** begin ARTICLE **
But who knows if you were at that point on the charging algorithm. Some, maybe all Balmar alternator's give you an LED readout that tells you which charging mode: bulk, acceptance, float that you are in at the time you look.


Why the tach was reading low is anyone's guess- bad connection, maybe. Is it connected through the Balmar regulator? That regulator has a frequency divider to match the alternator's pulses to what the tachometer is expecting. But it should be constant.


David
 
Thanks. I will do some more research and testing when I get back to the boat.
 
Which engine do you have and year?
Do you know where the tach signal is taken from?
Some engines use the alternator to provide the tach with a signal, some engines use a flywheel sensor, some older ones use a separate voltage generator.
 
Some tachs pick up a signal from the alt.

As the voltage rises to the point where float cuts in , perhaps there is too little voltage for the tach to count pulses.
** end ARTICLE **
*STATED PROBLEM A:* Retype the passage on the tachometer and alternator, beginning at the words "Some engines use the" and stopping after the words "from the alt.".
** begin ROWS **
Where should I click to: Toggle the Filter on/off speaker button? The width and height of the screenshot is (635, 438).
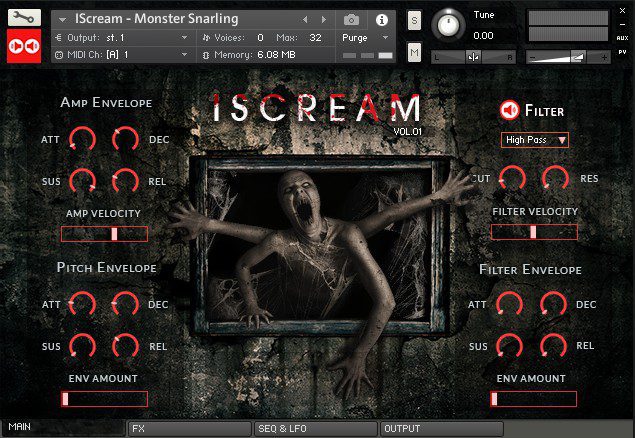point(509,110)
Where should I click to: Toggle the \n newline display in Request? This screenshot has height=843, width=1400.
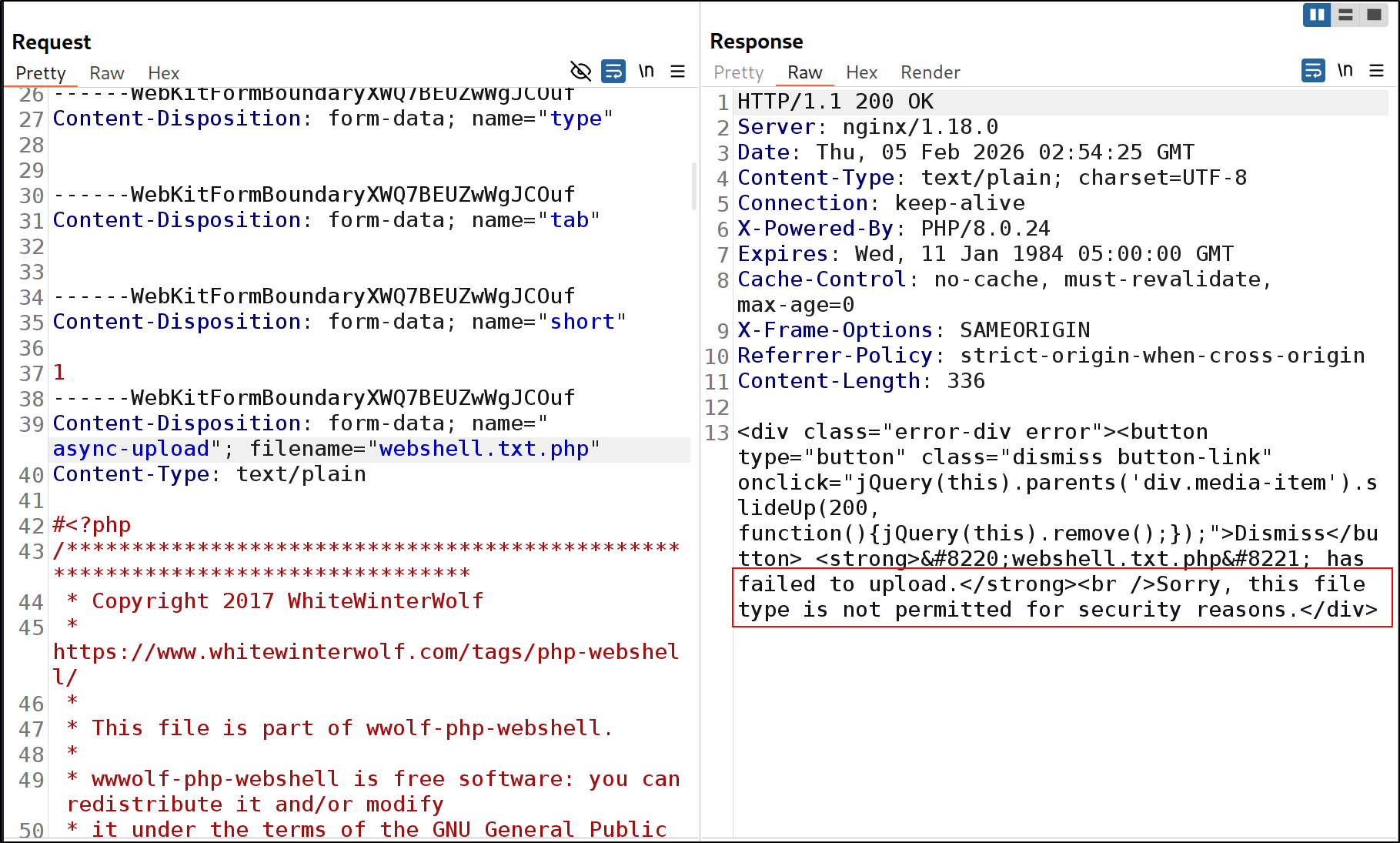(647, 72)
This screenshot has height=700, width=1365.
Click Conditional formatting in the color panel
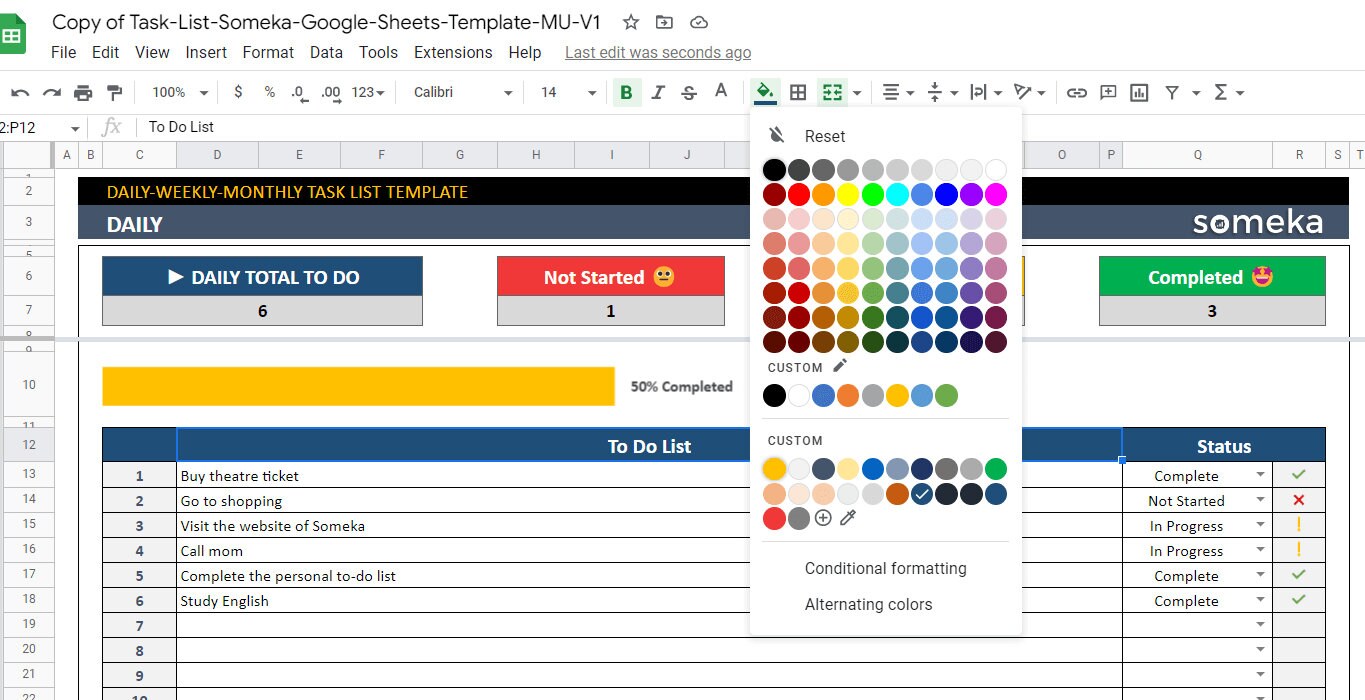(885, 568)
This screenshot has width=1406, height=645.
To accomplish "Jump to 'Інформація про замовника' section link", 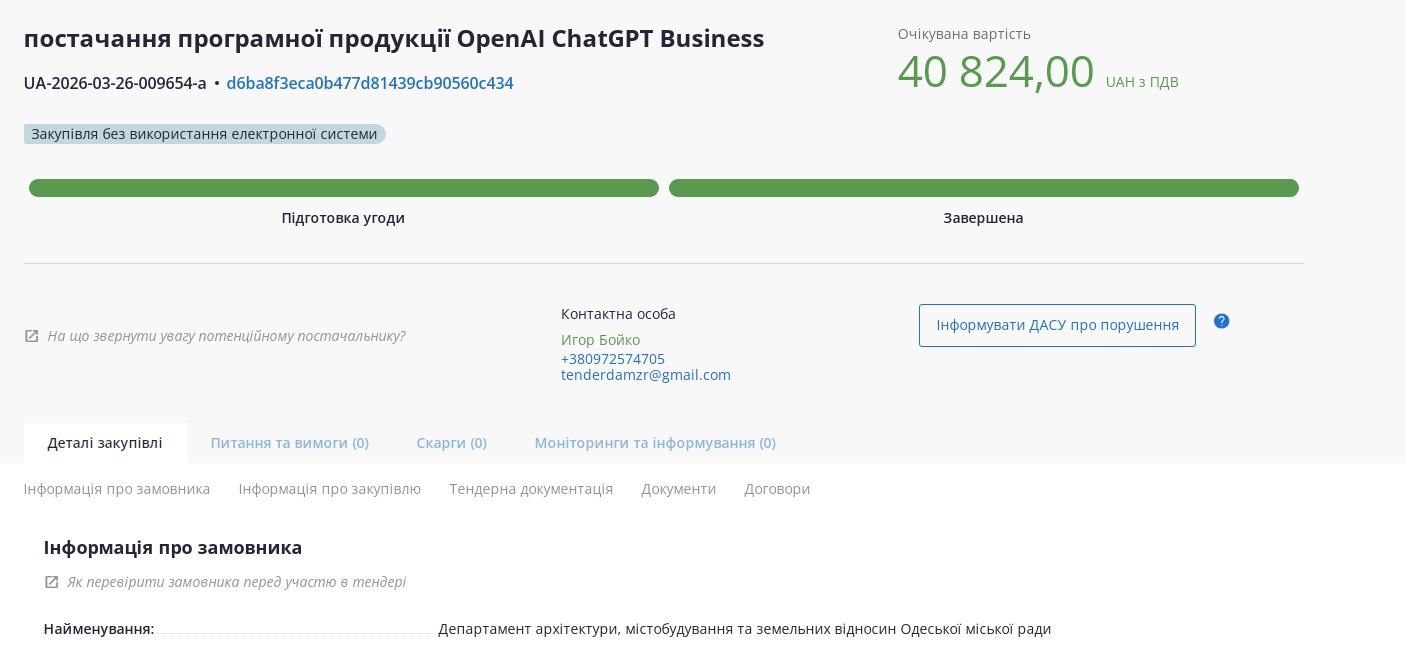I will pyautogui.click(x=117, y=489).
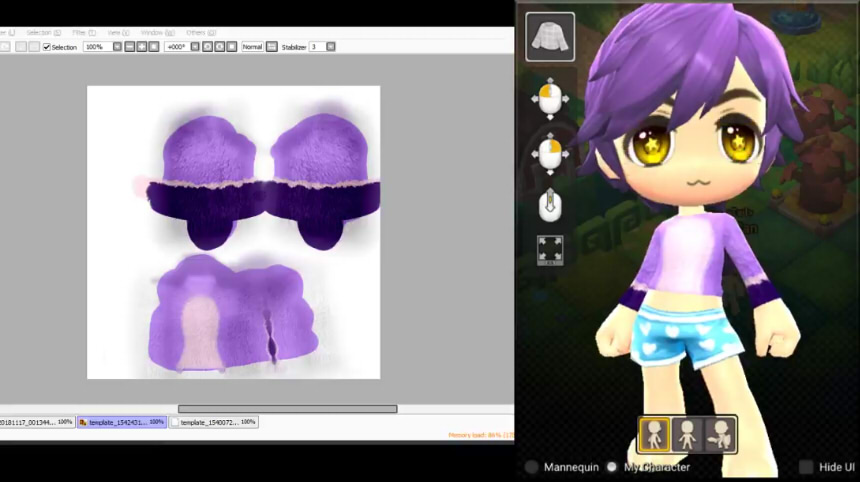The height and width of the screenshot is (482, 860).
Task: Uncheck the Selection checkbox in toolbar
Action: coord(47,47)
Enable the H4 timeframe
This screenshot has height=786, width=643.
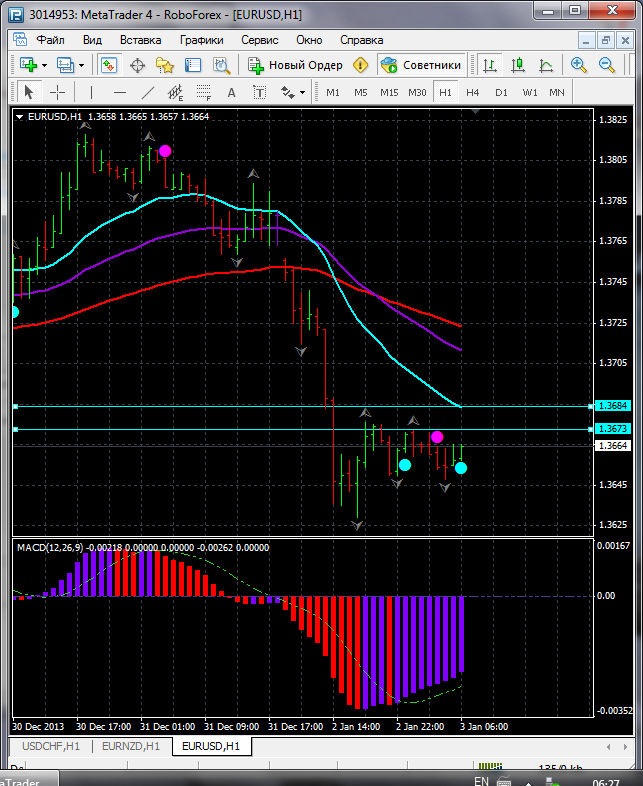473,92
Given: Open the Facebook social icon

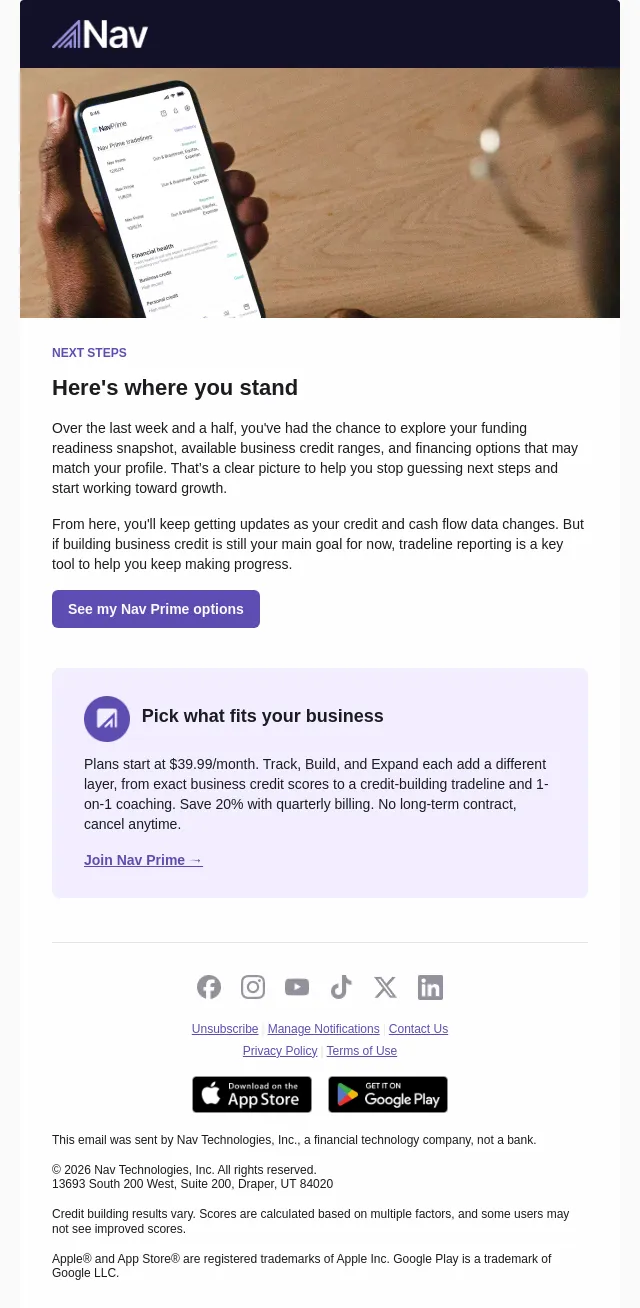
** end ROWS **
*STATED PROBLEM B:* Echo the lines of the listing, beginning at the line that has "Enable the H4 timeframe" and stopping at the end of the listing, with both ends included. Leave the pictures out of your answer.

*CORRECT ANSWER A:*
Some engines use the alternator to provide the tach with a signal, some engines use a flywheel sensor, some older ones use a separate voltage generator.
 
Some tachs pick up a signal from the alt.

*CORRECT ANSWER B:*
Enable the H4 timeframe
This screenshot has height=786, width=643.
473,92
Given: Open the Facebook social icon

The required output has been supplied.